• _Task directions_
Output the data word for word. Begin at its first line and end at the line with "Given: Click the 姓 text input field".

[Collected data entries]
☆ ☆ ☆ ☆ ☆

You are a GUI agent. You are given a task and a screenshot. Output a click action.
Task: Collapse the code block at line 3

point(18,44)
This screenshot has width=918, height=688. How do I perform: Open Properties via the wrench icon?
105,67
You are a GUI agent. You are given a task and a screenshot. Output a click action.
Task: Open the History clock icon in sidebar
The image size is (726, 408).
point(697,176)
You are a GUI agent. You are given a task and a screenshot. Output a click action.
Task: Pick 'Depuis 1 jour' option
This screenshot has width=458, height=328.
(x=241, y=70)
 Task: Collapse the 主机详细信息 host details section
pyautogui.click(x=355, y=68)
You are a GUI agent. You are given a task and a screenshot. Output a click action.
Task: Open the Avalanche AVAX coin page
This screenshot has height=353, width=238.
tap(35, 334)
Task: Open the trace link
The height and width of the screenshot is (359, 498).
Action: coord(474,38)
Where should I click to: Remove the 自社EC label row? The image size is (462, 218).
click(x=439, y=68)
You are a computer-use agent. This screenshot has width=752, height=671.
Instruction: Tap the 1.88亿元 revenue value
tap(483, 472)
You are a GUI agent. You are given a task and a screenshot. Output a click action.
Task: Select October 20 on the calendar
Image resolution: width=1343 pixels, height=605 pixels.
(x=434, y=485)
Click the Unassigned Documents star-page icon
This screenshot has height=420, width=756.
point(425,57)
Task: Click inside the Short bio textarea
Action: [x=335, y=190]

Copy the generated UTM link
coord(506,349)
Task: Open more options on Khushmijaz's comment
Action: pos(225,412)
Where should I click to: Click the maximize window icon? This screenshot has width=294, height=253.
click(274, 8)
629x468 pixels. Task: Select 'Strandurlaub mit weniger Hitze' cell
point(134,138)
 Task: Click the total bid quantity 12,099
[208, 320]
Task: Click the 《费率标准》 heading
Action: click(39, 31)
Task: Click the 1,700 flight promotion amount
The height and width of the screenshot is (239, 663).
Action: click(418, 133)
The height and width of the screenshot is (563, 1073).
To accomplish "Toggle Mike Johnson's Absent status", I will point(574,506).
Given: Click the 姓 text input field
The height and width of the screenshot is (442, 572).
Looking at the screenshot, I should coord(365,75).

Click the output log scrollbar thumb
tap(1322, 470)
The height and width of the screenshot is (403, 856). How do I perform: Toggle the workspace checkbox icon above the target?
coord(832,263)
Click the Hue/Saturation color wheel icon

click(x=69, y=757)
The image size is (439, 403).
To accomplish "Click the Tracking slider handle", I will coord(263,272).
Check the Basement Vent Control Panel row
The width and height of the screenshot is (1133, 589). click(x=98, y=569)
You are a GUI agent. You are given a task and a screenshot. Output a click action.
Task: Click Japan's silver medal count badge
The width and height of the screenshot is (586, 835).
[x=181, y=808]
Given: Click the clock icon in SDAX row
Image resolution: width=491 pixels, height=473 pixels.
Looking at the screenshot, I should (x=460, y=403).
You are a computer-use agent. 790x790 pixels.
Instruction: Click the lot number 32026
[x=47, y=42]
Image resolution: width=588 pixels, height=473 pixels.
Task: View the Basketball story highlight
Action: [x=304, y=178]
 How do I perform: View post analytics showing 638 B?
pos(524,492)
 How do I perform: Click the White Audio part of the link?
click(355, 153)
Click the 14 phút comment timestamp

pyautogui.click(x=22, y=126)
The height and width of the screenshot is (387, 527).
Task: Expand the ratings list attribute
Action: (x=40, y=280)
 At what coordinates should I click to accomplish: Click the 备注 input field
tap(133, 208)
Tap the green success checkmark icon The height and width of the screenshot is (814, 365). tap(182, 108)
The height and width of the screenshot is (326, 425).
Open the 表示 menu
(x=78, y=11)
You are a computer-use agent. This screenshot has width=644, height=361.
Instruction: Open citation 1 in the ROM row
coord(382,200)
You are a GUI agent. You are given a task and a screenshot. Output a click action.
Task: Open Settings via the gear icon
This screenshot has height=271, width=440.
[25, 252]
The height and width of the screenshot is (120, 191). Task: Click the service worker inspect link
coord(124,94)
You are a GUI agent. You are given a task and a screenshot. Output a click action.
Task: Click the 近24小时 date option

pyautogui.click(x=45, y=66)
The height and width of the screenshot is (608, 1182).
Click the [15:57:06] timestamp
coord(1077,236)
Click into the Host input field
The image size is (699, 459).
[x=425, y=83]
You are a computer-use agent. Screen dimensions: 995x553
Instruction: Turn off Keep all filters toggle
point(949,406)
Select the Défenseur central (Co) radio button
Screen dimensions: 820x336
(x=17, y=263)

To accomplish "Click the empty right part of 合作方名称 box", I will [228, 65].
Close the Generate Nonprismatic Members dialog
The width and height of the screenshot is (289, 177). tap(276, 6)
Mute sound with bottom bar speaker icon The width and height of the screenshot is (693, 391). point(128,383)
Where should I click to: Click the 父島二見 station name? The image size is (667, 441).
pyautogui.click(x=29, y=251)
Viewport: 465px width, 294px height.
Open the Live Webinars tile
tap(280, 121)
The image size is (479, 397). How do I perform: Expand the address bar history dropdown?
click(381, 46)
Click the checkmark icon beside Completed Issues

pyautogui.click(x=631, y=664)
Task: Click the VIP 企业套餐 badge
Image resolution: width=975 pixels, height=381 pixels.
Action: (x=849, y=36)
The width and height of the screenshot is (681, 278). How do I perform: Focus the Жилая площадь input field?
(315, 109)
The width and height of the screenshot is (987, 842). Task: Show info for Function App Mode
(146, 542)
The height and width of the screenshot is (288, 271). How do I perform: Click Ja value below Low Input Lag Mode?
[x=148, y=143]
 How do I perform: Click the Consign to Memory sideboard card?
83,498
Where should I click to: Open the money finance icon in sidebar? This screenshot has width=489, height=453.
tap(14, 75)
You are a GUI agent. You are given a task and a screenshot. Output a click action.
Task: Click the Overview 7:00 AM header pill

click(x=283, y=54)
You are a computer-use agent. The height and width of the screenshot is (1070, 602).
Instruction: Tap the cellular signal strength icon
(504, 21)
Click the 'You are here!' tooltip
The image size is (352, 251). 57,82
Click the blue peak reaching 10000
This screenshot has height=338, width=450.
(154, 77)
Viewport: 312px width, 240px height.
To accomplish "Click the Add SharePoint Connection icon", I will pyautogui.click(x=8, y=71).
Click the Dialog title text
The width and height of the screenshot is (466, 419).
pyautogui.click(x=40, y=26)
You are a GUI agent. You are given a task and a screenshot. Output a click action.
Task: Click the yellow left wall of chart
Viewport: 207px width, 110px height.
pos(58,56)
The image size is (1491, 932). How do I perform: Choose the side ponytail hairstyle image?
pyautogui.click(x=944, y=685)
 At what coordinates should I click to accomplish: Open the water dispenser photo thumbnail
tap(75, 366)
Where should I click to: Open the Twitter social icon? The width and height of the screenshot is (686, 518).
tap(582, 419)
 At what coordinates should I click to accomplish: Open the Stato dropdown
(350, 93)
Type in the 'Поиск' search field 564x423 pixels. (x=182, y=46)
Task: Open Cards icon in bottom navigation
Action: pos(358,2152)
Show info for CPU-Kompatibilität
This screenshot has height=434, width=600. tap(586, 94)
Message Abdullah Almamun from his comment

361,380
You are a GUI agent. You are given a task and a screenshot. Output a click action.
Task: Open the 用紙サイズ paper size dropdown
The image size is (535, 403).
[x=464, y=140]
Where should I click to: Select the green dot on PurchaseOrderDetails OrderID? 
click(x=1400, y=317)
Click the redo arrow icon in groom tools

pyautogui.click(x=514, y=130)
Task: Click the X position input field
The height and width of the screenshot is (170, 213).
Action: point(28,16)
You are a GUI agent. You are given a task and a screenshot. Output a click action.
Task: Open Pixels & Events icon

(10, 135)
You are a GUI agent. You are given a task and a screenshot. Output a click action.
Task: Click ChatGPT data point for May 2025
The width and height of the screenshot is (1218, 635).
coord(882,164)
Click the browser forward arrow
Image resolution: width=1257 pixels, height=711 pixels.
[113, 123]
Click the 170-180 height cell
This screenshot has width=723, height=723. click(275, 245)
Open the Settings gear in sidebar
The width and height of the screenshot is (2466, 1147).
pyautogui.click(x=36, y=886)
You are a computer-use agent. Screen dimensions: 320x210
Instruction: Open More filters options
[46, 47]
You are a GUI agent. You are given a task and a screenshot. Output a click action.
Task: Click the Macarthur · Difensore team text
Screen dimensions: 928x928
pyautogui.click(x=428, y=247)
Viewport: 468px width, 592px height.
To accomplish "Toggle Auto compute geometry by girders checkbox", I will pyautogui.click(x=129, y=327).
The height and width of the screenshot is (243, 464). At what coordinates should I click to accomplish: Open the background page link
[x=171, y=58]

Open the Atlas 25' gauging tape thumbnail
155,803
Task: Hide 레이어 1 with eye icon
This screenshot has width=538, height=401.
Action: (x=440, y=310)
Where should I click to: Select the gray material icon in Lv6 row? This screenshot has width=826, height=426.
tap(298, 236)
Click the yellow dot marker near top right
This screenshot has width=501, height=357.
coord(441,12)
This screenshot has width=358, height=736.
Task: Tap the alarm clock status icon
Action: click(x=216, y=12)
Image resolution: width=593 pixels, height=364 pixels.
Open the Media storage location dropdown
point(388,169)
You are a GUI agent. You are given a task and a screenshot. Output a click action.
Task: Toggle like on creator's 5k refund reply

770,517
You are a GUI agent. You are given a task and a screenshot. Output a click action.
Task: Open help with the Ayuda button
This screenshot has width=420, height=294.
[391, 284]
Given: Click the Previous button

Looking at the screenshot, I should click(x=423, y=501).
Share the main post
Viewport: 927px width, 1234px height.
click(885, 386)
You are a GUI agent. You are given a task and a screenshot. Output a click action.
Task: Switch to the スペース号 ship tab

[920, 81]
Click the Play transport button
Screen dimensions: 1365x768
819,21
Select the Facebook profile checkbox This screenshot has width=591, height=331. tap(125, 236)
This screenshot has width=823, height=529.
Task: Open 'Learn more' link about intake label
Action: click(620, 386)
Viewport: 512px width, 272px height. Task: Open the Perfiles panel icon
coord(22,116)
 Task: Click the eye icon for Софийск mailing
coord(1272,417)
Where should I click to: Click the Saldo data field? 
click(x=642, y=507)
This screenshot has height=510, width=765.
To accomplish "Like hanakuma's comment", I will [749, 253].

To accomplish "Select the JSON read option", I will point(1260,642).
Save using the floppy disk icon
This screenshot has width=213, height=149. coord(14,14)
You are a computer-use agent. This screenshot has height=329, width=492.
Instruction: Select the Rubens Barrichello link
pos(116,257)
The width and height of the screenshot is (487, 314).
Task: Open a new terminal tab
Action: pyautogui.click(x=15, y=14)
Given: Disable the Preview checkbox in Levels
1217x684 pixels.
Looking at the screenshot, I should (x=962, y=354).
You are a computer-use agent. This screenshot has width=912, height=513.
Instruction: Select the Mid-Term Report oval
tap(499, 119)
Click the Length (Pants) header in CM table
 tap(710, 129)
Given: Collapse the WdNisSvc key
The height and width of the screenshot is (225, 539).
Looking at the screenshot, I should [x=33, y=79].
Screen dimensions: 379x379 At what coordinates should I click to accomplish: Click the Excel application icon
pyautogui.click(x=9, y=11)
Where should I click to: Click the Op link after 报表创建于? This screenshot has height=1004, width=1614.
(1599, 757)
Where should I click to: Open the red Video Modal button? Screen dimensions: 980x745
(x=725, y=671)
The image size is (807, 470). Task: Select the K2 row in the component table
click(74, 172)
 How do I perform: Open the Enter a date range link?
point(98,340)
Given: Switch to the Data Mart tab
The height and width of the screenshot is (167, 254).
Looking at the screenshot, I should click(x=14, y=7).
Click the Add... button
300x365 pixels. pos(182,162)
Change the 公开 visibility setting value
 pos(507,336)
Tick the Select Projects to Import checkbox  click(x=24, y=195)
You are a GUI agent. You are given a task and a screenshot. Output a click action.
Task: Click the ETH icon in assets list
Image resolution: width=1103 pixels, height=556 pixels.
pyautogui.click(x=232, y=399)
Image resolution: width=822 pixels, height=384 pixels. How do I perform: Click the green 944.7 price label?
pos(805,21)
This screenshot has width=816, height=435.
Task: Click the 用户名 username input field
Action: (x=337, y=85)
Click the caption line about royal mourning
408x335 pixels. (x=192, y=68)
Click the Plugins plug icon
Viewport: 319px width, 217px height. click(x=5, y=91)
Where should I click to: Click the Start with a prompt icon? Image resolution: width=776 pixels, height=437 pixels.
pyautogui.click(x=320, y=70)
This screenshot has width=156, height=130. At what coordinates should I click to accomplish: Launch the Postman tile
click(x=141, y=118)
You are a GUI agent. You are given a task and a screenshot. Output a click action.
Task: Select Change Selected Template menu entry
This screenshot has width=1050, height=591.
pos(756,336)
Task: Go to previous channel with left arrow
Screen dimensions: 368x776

☆ ☆ ☆ ☆ ☆

• _Output for this exercise_
You are a GUI agent. You are given a task and a screenshot. Output a click action.
Task: Collapse the code block at line 3

point(18,44)
This screenshot has width=918, height=688. How do I perform: Open Properties via the wrench icon?
105,67
You are a GUI agent. You are given a task and a screenshot. Output a click action.
Task: Open the History clock icon in sidebar
The image size is (726, 408).
point(697,176)
You are a GUI agent. You are given a task and a screenshot. Output a click action.
Task: Pick 'Depuis 1 jour' option
This screenshot has width=458, height=328.
(x=241, y=70)
 Task: Collapse the 主机详细信息 host details section
pyautogui.click(x=355, y=68)
You are a GUI agent. You are given a task and a screenshot. Output a click action.
Task: Open the Avalanche AVAX coin page
This screenshot has height=353, width=238.
tap(35, 334)
Task: Open the trace link
The height and width of the screenshot is (359, 498).
Action: coord(474,38)
Where should I click to: Remove the 自社EC label row? The image size is (462, 218).
click(x=439, y=68)
You are a computer-use agent. This screenshot has width=752, height=671.
Instruction: Tap the 1.88亿元 revenue value
tap(483, 472)
You are a GUI agent. You are given a task and a screenshot. Output a click action.
Task: Select October 20 on the calendar
Image resolution: width=1343 pixels, height=605 pixels.
(x=434, y=485)
Click the Unassigned Documents star-page icon
This screenshot has height=420, width=756.
point(425,57)
Task: Click inside the Short bio textarea
Action: [x=335, y=190]

Copy the generated UTM link
coord(506,349)
Task: Open more options on Khushmijaz's comment
Action: pos(225,412)
Where should I click to: Click the maximize window icon? This screenshot has width=294, height=253.
click(274, 8)
629x468 pixels. Task: Select 'Strandurlaub mit weniger Hitze' cell
point(134,138)
 Task: Click the total bid quantity 12,099
[208, 320]
Task: Click the 《费率标准》 heading
Action: click(39, 31)
Task: Click the 1,700 flight promotion amount
The height and width of the screenshot is (239, 663).
Action: click(418, 133)
The height and width of the screenshot is (563, 1073).
To accomplish "Toggle Mike Johnson's Absent status", I will point(574,506).
Given: Click the 姓 text input field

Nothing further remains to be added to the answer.